The Conversation: Macron’s pledge to wipe out coal is just as meaningless as Trump’s plan to revive it

Its data show that in 2006 about 10 percent of all electric power plants—616 in total—ran on coal. By 2016, the latest year for which data are available, that figure dropped to just 4 percent, or 381 coal-fired power plants. That compares with 1,801 natural gas plants and 3,624 “other renewables” such as wind, up from 1,659 and 843 in 2006, respectively.

In other words, slightly more than 20 coal plants are shutting down each year on average. If the trend continues at the same rate, then most coal-fired power plants will be closed in the US within 18 years, or around 2035. A few will likely remain, since utilities close the oldest, least efficient plants first, but the trend is clear. [...]

No matter what they say in speeches, however, economic forces will inevitably dictate whether reality can match their words. And for now, the economics of the power generation business suggest coal’s days are numbered, and the world’s power generation will continue to shift to other sources.

The New York Times: Ireland Prime Minister Says He Will Campaign to Repeal Abortion Ban

Mr. Varadkar’s announcement came one day after The Irish Times published an opinion poll that suggested a majority of Irish people, 56 percent, favor repealing the constitutional ban and permitting abortion for up to 12 weeks into a pregnancy, as recommended by a parliamentary committee. Only 29 percent were opposed to repealing the ban, a stark change from 1983 when nearly 67 percent of voters approved the introduction of the Eighth Amendment. [...]

If repealed, the constitutional ban would be replaced by legislation regulating abortion, most likely permitting it under at least some circumstances. Mr. Varadkar’s government says it will disclose its proposed legislation before voters act on the constitutional provision, but it has yet to formally agree on what the measures might be. An all-party parliamentary committee voted in December in favor of permitting unrestricted abortion up to the 12th week of pregnancy, and later in cases of rape, incest or fatal fetal abnormality. [...]

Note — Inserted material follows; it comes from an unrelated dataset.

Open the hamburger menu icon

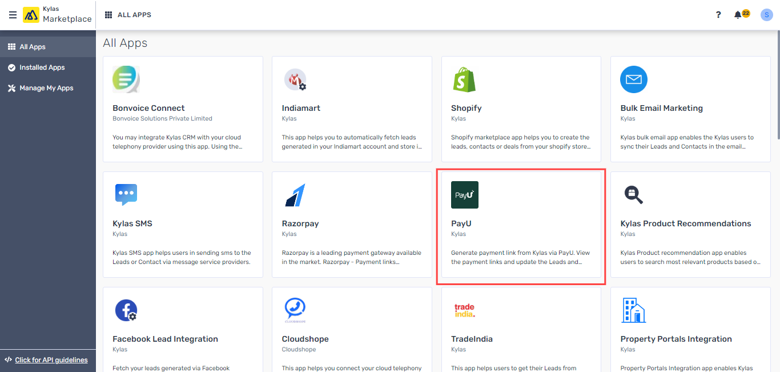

Several thousand Irish women travel abroad for abortions each year, the majority to Britain. Figures from the United Kingdom’s health care service for 2015 showed that at least 3,400 Irish women had gone to England and Wales for abortions that year.

The Guardian: Natural gas killed coal – now renewables and batteries are taking over

Similarly, another 2014 study found that based on the latest estimates of methane leakage rates from natural gas drilling, replacing coal with natural gas provides little in the way of climate benefits. Though it’s been touted as a ‘bridge fuel’ to span the gap between coal and renewables, this research suggests natural gas isn’t significantly better than coal in terms of global warming effects, and thus may not be suitable for that purpose. The ‘bridge’ doesn’t appear to achieve its goal of steadily cutting our greenhouse gas emissions. [...]

The redundancy and potential replacement of natural gas with cleaner alternatives extends far beyond these examples. Most electrical service providers in California are now required to develop integrated resource plans. These are electric grid planning documents that outline how the utilities will meet a number of California’s goals, including a 40% reduction in carbon pollution below 1990 levels and 50% electricity production from renewable sources by 2030. Meeting these goals will require replacing non-critical natural gas plants with renewable power. [...]

Fortunately, rapidly falling costs are already making renewables and battery storage cost-competitive with natural gas, and cheaper than coal. If we’re going to succeed in avoiding the most dangerous climate change consequences, that transition away from all fossil fuels and towards clean energy can’t happen soon enough.